From analog dad to digital grad
Graduation season is upon us, and words of wisdom will be flowing to the class of 2012 in commencement speeches from bold-face personalities such as Michelle Obama, Steve Wozniak and Steve Carell.
A little closer to home, I would like to offer a few insights from my dying analog generation to one high school senior in particular, who will soon be heading to the University of Chicago. Because he spends most of his time locked in his room, on his computer, ignoring my emails and texts, this is what I hope to share with him during one of our rare face-to-face encounters:
• Your friends will become your surrogate family once the cruel, Darwinian abandonment of your parents and siblings is complete. And by friends, I refer to those rare few people who will bring you soup when you are sick, correct your tendency toward self-aggrandizement and do whatever onerous favors that are the Digital Age equivalent of driving you to the airport. A Facebook friend will not drag you to the health clinic when you develop a mysterious and fast-spreading rash.
• Read books for pleasure. Buy old books you hope to dive into someday, even if you never do. Cherish the weight of a book on your chest as you fall asleep on a lazy winter afternoon. Books will still be here in 1,000 years. Pinterest will not.

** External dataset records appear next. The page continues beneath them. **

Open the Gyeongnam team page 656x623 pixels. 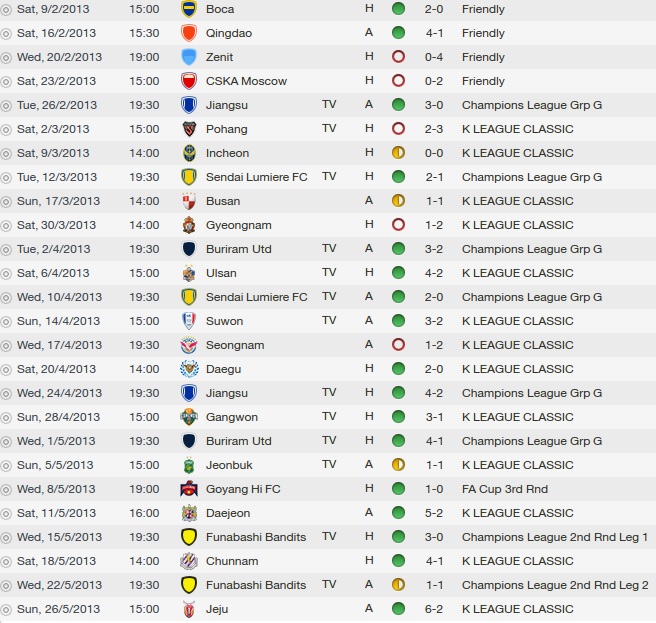tap(236, 225)
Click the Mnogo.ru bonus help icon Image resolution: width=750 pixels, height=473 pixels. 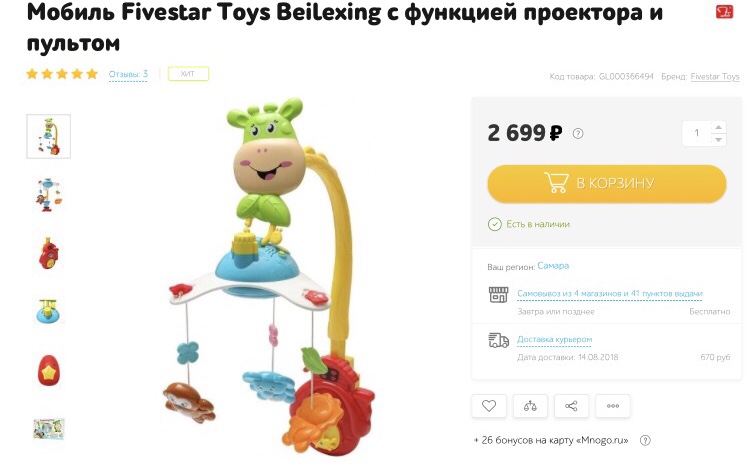[645, 440]
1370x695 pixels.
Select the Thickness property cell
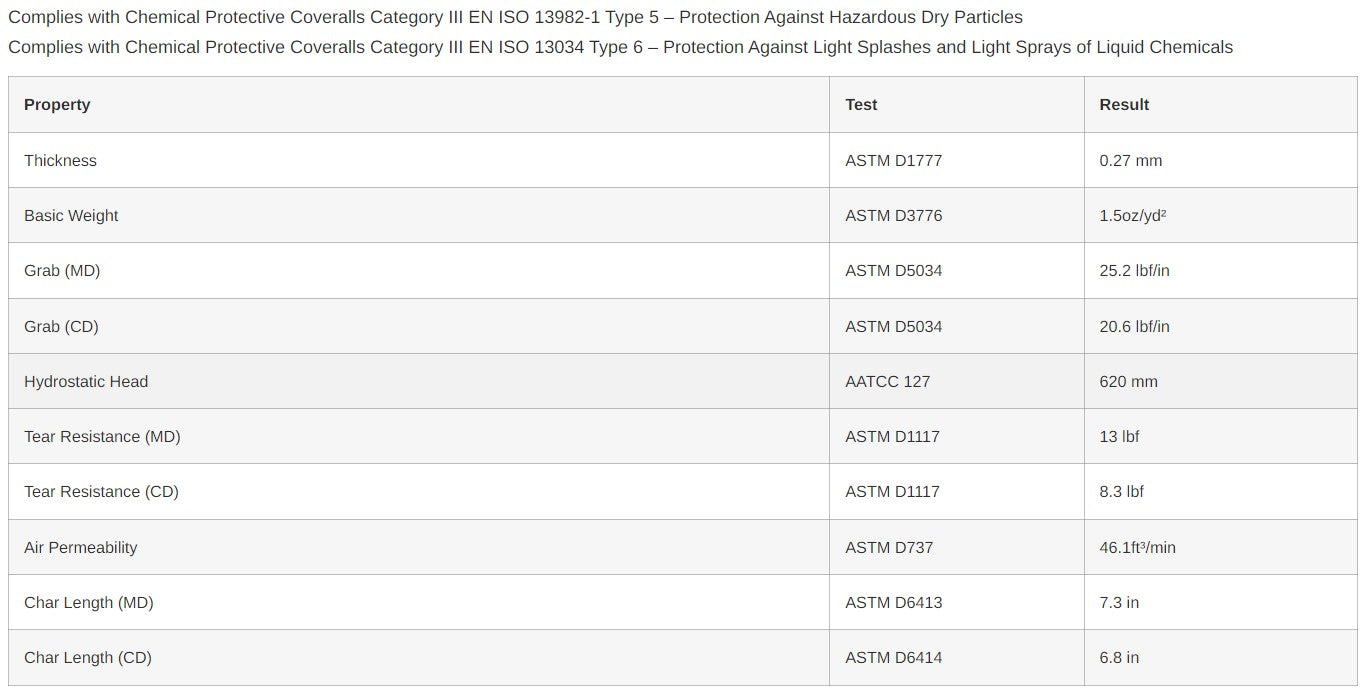(x=61, y=161)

• A dive bar is a social platform. Tumblr is for publicly sharing awful photographs of railroad tracks and snowy branches no one wants to see, not even your mother.
• Despite the ongoing existence of “Transformers,” a movie is not the first layer of a multi-platform marketing scheme but rather a singular act of art to be experienced, debated with good friends over food, drinks and revisited years later. To see a film projected in a common, shared space is central to the experience; feeling the audience catch its breath when Peter O’Toole blows out the match in “Lawrence of Arabia” is a moment you will never forget. You will be hard-pressed to recall to your children the exact surroundings when you first enjoyed the serotonin-flooding epiphany that was “Charlie bit my finger” on YouTube.

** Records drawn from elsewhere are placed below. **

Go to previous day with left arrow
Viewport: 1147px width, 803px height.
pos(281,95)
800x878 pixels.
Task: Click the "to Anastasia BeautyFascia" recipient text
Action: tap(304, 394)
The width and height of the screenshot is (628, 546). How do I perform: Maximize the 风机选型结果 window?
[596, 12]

• Since the age of 20, I have started every day with strong coffee and several major daily newspapers. A newspaper provides a robust and reliable frame for my mental visualization of the world. Please do not let your frame be filled up by the Kardashians, conjoined twins, conspiracy theories, 46-pound cats and cancer-fighting Amazon lichens.
• Though I can no longer imagine life before Google or Yelp, I do remember that I was happy, productive and healthy, the sun streamed with equal brightness, and my mind was deeply occupied by the mysteries of the universe.

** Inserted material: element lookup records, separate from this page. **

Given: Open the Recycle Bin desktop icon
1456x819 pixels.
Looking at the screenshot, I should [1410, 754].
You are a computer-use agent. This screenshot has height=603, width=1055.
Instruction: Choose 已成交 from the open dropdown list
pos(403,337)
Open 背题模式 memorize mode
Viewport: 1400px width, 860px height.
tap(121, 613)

• Religious extremists, imprisoned serial killers and porn stars have followers. People who read your Twitter feed are probably just avoiding doing their actual work.
• Texting is a wonderful way to avoid the intrusiveness of the average, non-urgent phone call, but outside of that narrow context, it serves only to enable people who cannot write a simple declarative sentence.
• I have nothing helpful to say about your ability to hear, acquire and share new music. I cannot defend playing my vinyl copy of “The White Album” on any terms other than petty nostalgia, and I will take that false moral superiority to my grave.
Finally, a liberal arts education is an idea that has fallen out of favor with my generation and yours, and I am insanely proud that you have chosen that path. Let others pursue a narrow and relentless path toward one percentagery, but remember that very few people wake up every day and look forward to their labors. Most people only look forward to lunch.
Go out and discover the world and yourself. And if you have a chance, read that old copy of “Zen and the Art of Motorcycle Maintenance.” You can ignore the notes scribbled in the margins. I’ll explain that phenomenon another time.
Bruce Stockler, who works in the advertising industry, wrote this for the Los Angeles Times.